- Data under study -
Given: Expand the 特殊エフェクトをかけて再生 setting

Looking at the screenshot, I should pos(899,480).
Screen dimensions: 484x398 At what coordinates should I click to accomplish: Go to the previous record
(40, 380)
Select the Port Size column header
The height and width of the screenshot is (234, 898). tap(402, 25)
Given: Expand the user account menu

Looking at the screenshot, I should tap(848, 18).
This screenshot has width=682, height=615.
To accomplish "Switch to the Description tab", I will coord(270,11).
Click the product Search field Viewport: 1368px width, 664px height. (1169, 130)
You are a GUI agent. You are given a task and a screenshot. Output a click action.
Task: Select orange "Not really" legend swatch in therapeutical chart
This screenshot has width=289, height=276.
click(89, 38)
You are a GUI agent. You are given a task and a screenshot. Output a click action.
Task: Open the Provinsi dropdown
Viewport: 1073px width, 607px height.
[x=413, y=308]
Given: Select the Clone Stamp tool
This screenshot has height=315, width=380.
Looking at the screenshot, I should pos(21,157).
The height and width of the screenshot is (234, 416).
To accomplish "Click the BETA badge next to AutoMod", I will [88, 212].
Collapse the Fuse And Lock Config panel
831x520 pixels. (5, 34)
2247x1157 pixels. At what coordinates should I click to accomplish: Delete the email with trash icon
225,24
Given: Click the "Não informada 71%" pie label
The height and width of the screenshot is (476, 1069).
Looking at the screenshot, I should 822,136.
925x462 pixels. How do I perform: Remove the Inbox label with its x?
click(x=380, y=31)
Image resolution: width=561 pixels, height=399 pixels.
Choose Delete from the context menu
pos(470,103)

- Task brief -
For the listing above, print only the lines starting at the line containing "Click the product" and ending at the line containing "Task: Select orange", exactly, both included.

- Task answer -
Click the product Search field Viewport: 1368px width, 664px height. (1169, 130)
You are a GUI agent. You are given a task and a screenshot. Output a click action.
Task: Select orange "Not really" legend swatch in therapeutical chart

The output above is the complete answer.